Nestled beneath the scenic blue peaks of Rockbridge County, the Horse Center spreads across 600 acres of rolling green hills. Every year, it pumps an estimated $37 million into the local economy, serving over 500,000 people and 100,000 animals in its world-class coliseum and show grounds.
Founded by the state in 1984, it operated as a publicly funded institution for twenty years; but over time, support in the legislature began to fade. To continue serving its Rockbridge community, the future of the Horse Center came to depend on its ability to become an entirely private, non-profit organization.
In 2007, the Horse Center had a chance to win a United States Department of Agriculture grant that would make this possible. Part of the stipulations on the money was that there had to be a direct community service component. This was how a perfect partnership between two not-for-profit community organizations was born.
During this time, Carol Branscome, Hoofbeats director, was teaching lessons in her backyard. The program was somewhat between homes and had downscaled considerably since moving out of its original Natural Bridge facility. Determined to continue serving riders who had come to rely on the therapy, Branscome had continued teaching out of her private home with her own horses.

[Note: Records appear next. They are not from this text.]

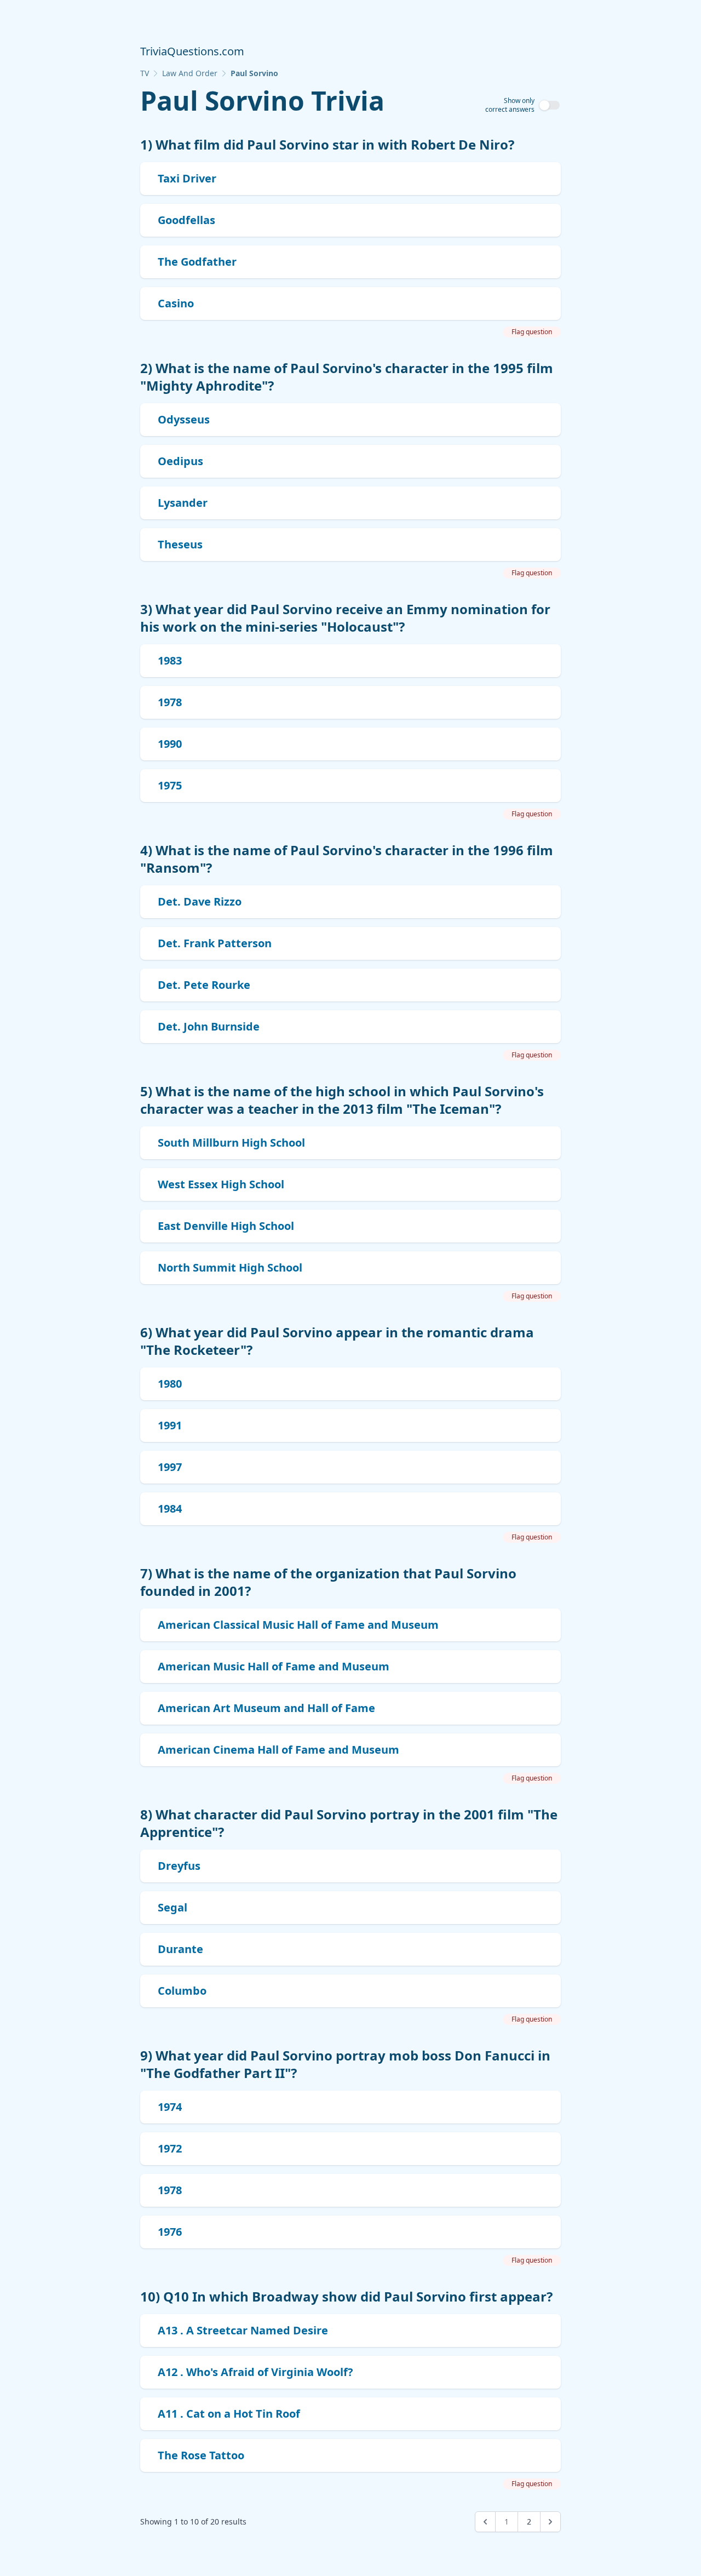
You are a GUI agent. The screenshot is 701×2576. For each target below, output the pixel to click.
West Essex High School (221, 1184)
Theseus (180, 544)
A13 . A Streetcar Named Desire (243, 2330)
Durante (180, 1949)
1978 (170, 702)
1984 (170, 1508)
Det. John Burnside (209, 1026)
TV (144, 73)
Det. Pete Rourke (204, 984)
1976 (170, 2231)
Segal (172, 1907)
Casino (176, 303)
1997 (170, 1466)
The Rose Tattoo (201, 2455)
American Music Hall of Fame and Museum (273, 1666)
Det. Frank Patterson (215, 943)
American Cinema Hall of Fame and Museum (278, 1749)
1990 (170, 743)
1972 (170, 2148)
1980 (170, 1383)
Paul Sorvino (254, 73)
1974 (170, 2106)
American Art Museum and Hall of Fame (266, 1708)
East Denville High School (226, 1225)
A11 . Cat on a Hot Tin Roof (229, 2413)
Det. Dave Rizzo (200, 901)
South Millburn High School (231, 1142)
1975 (170, 785)
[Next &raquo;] (550, 2521)
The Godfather (197, 261)
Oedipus (180, 461)
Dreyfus (179, 1865)
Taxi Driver (187, 178)
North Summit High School (230, 1267)
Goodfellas (186, 220)
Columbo (182, 1990)
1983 (170, 660)
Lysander (183, 502)
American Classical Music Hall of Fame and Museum (298, 1624)
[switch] (550, 105)
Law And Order (189, 73)
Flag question (532, 331)
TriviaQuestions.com (192, 51)
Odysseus (184, 419)
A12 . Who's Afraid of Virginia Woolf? (255, 2372)
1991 (170, 1425)
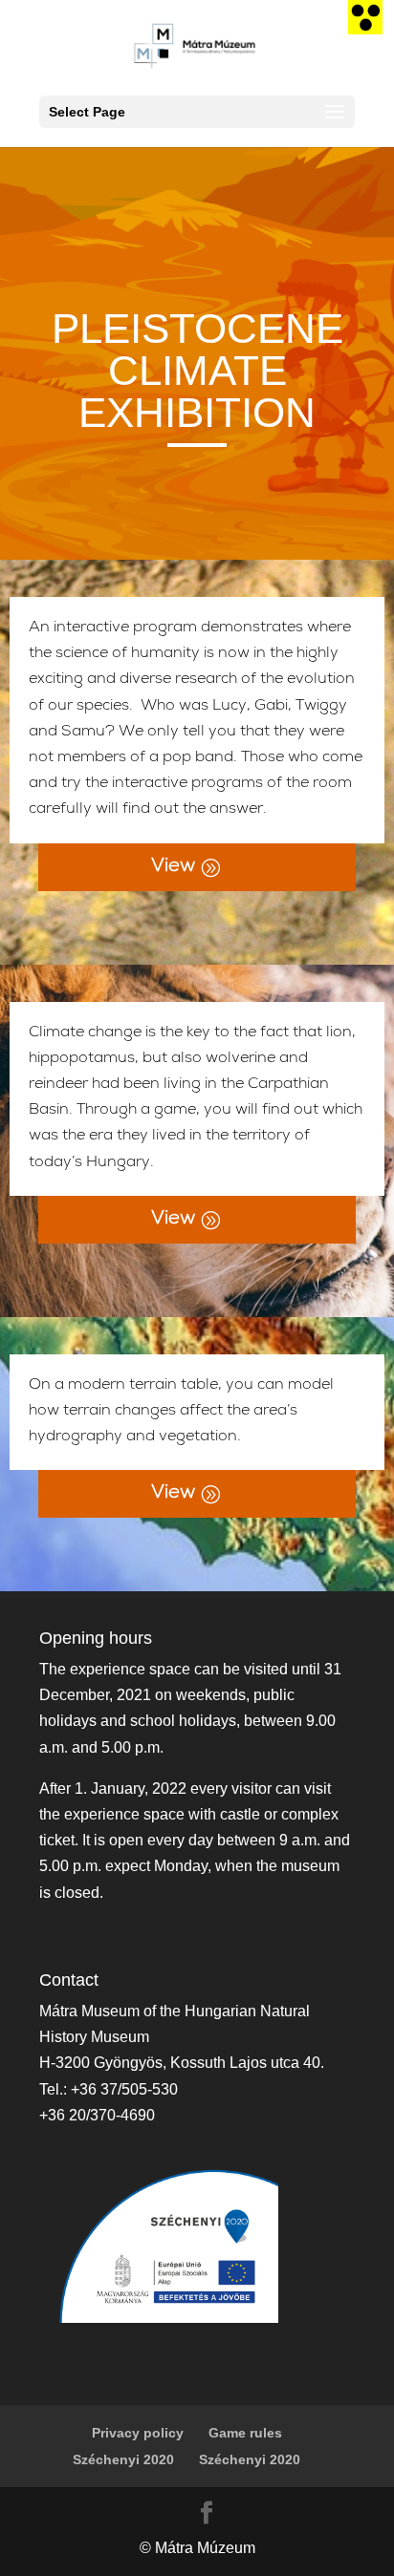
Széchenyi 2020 (123, 2459)
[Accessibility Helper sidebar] (365, 17)
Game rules (245, 2432)
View (173, 867)
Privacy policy (138, 2432)
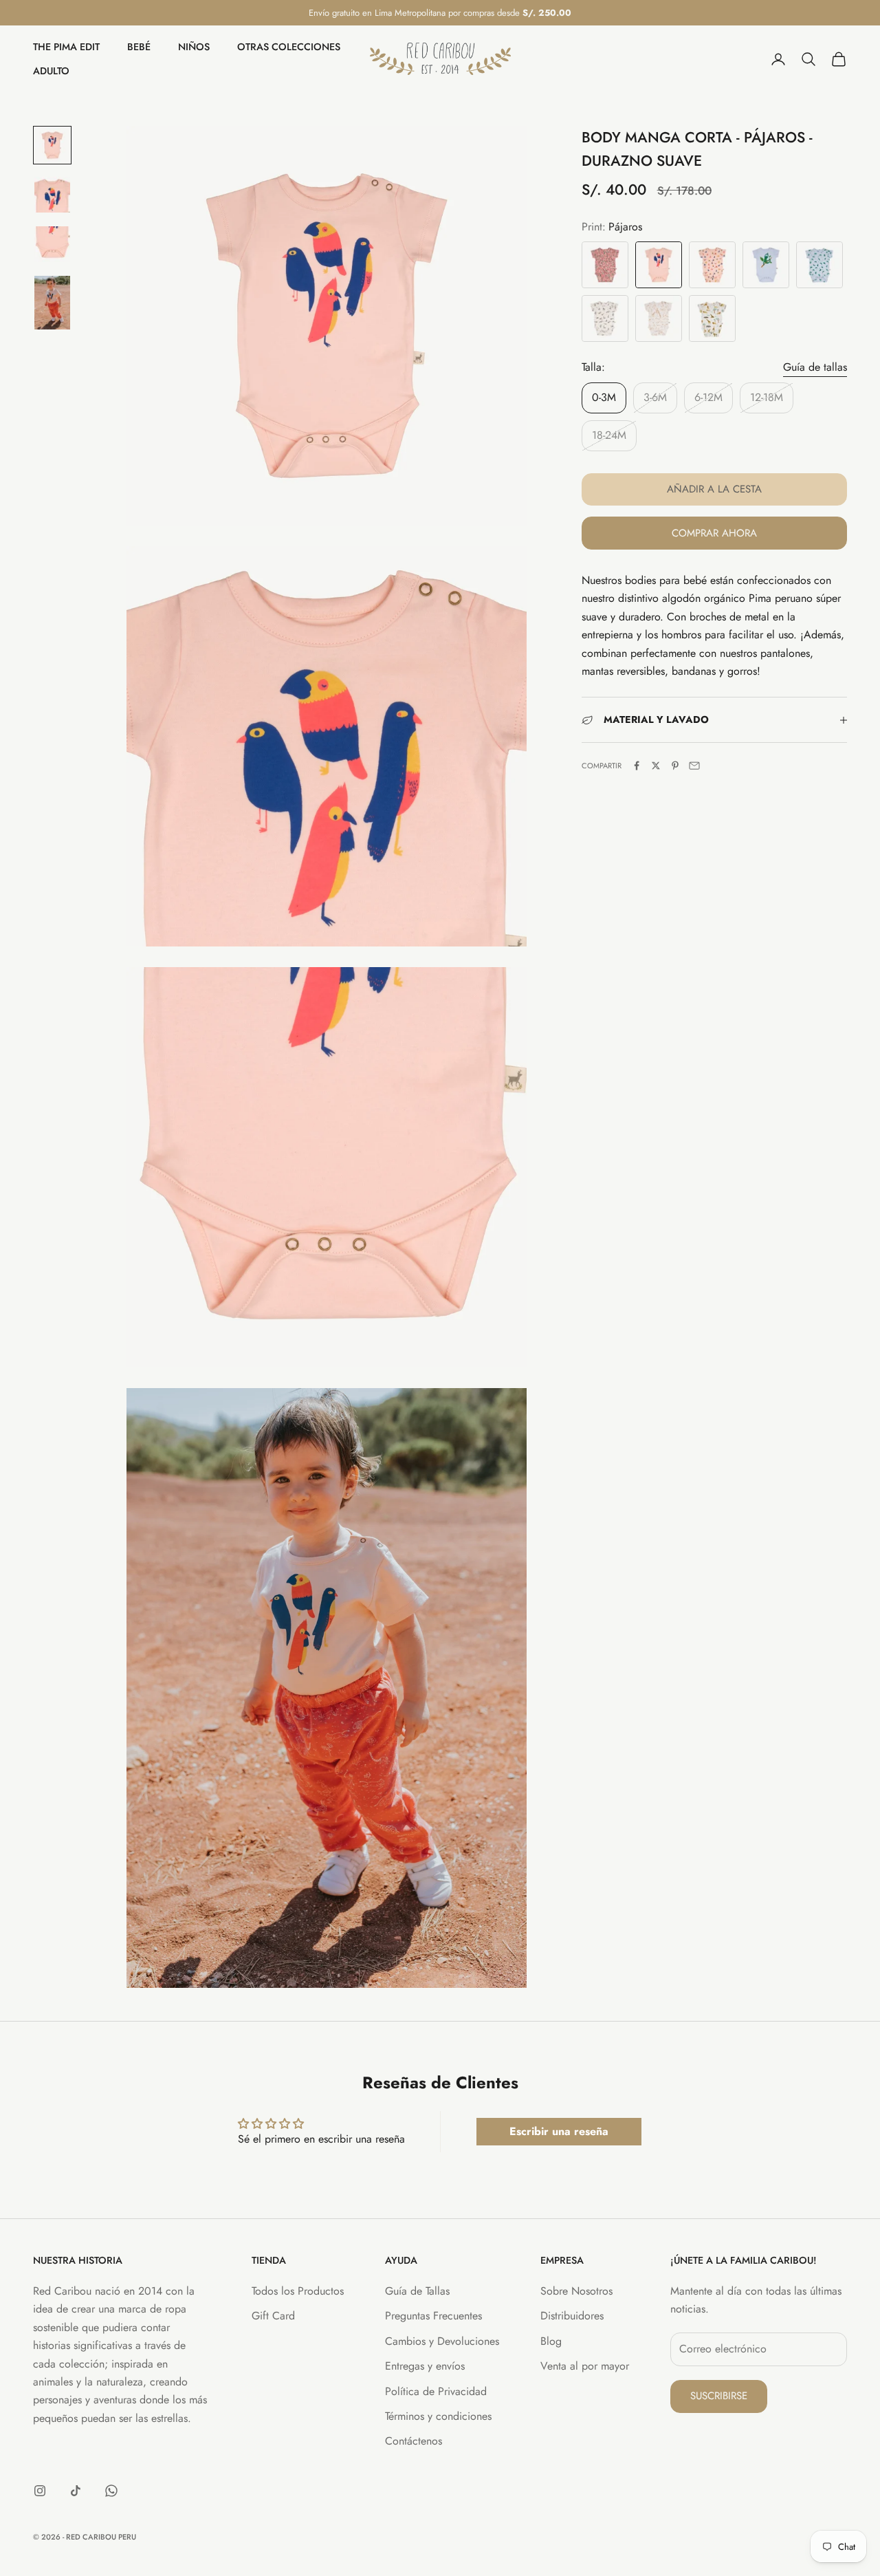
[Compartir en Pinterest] (675, 765)
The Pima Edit (66, 47)
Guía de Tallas (417, 2291)
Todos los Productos (298, 2291)
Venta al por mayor (584, 2366)
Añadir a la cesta (714, 489)
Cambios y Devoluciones (442, 2341)
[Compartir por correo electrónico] (694, 765)
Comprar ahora (714, 533)
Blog (551, 2341)
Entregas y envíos (425, 2366)
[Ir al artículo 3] (52, 244)
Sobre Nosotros (576, 2291)
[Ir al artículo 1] (52, 145)
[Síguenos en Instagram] (40, 2491)
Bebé (139, 47)
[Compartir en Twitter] (655, 765)
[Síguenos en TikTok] (75, 2491)
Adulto (51, 71)
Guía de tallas (815, 367)
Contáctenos (413, 2441)
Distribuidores (572, 2316)
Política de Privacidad (436, 2391)
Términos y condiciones (438, 2416)
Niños (194, 47)
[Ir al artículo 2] (52, 194)
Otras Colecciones (288, 47)
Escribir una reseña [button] (558, 2131)
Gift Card (273, 2316)
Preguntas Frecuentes (433, 2316)
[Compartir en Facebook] (636, 765)
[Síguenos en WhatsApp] (111, 2491)
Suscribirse (718, 2395)
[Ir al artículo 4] (52, 302)
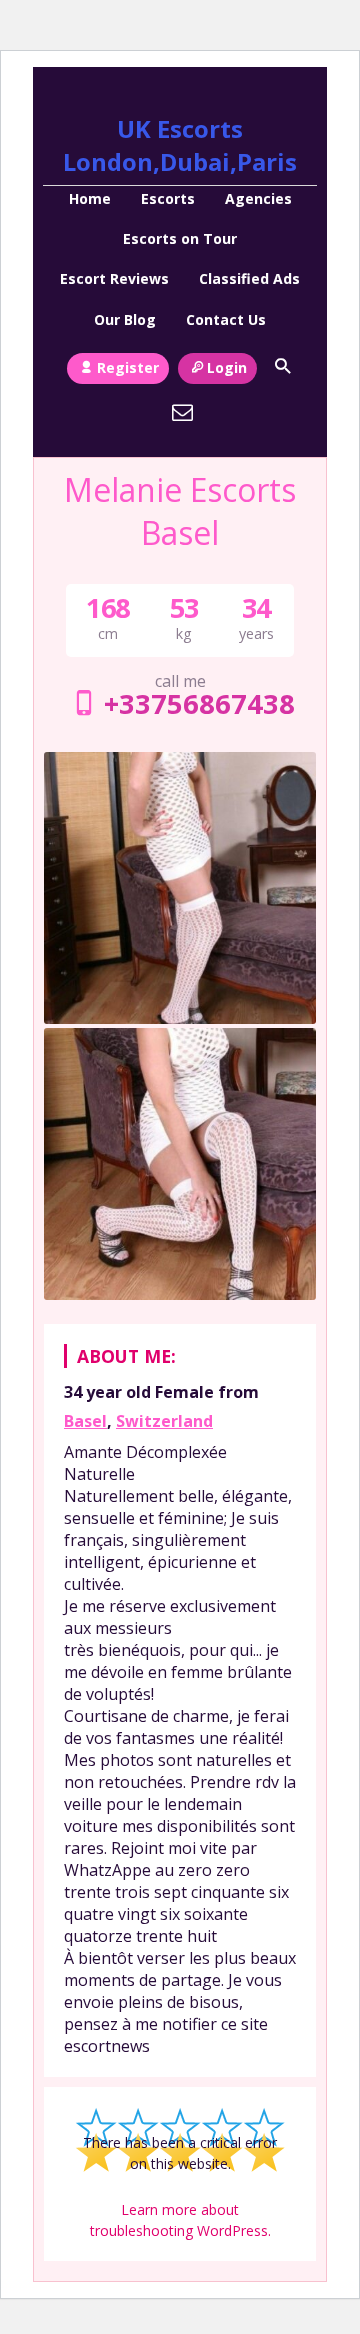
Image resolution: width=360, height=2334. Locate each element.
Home (90, 198)
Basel (85, 1421)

One day, John Scott, executive director of the Virginia Horse Center (VHC) at the time, rolled unannounced into Branscome’s driveway as she was teaching a lesson. “I want to talk to you about an interesting combination between the two of us,” he told her and explained the VHC’s chance at winning this grant. Then he asked if Hoofbeats would be interested in coming on as the community service component.
It was the ideal situation. The VHC received the grant and was able to build Hoofbeats a fully outfitted therapy center on its property, forging a partnership that opened a way for both organizations to continue serving their communities to full capacity.
“It’s an absolutely fantastic relationship,” said Debbie Work, current Hoofbeats board member and former Director of Special Events and IT at the Horse Center. The VHC team lends a helping hand whenever they can, maintaining the ring, moving feed and equipment, and hosting fundraiser and therapeutic horse shows every year.
“Anything we can do to help,” said Leigh Anne Claywell, current Chief Operating Officer at the Horse Center. “We’d be a diminished center without them.”
With the Horse Center’s support, Hoofbeats served 100 riders last year, rippling positive impact to families and communities across the state.